Guess Who Finally Showed Up!


No folks, the title is not talking about Bin Laden and Zarahawi's recent messages. Or Al Gore the idiot, or Hillary the Hilldabeast, no someone much more dangerous (in certain situations) finally showed his face today.

He was seen in Denver during the AFC Championship game that was won by the Pittsburgh Steelers 34-17.

What dangerous person was allowed into the stadium? Why wasn't security all over this to prevent something like this from happening?

Because this is "The Guy" who showed up:

That's right, Jake "The Snake" Plummer, in his Arizona Cardinal form was playing quarterback for Denver today.

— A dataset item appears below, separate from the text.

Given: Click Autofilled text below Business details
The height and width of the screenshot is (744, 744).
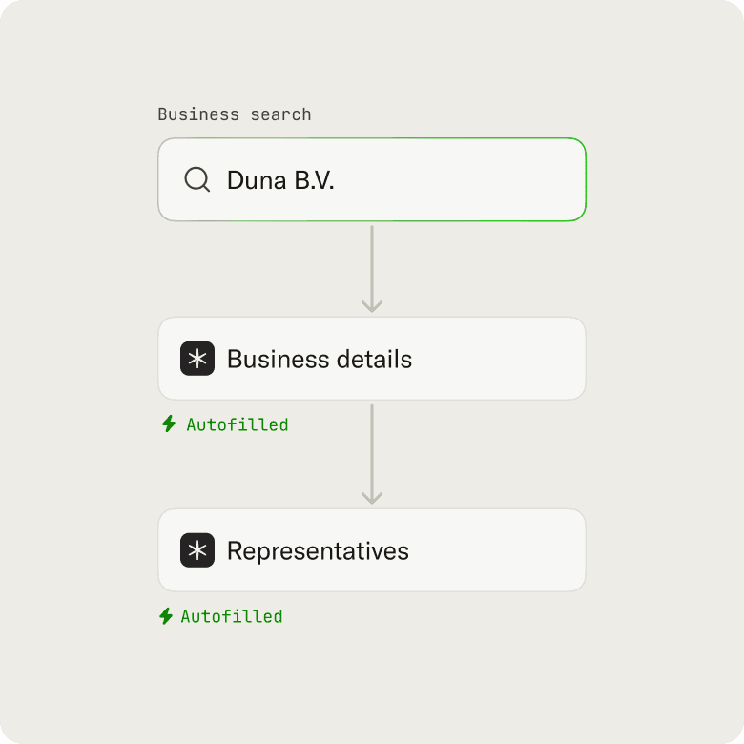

Boneheaded passes, fumbles, he did it all just like in the old days.

Don't get me wrong, in his college days I was a Jake fan, and thought he might become a great NFL QB. Instead, he became synonomous with wild passes, happy feet, and snatching defeat from the jaws of victory.

In Denver he showed promise, but lets face it, we all asked when the "old Jake" would show back up. He waited until the biggest game of the year to toss two picks, lose two fumbles, and over throw open receivers.

Congrats Steelers! Enjoy the Super Bowl, you've definitely earned it by beating the 3 top seeds in the AFC.

Through some odd, maybe voodoo like power, Jake the Snake was able to make it from Denver to Seattle in only 30 minutes. He occupied the body of Panthers QB Jake Delhomme, causing him to play like he was wearing a Cardinals uniform also.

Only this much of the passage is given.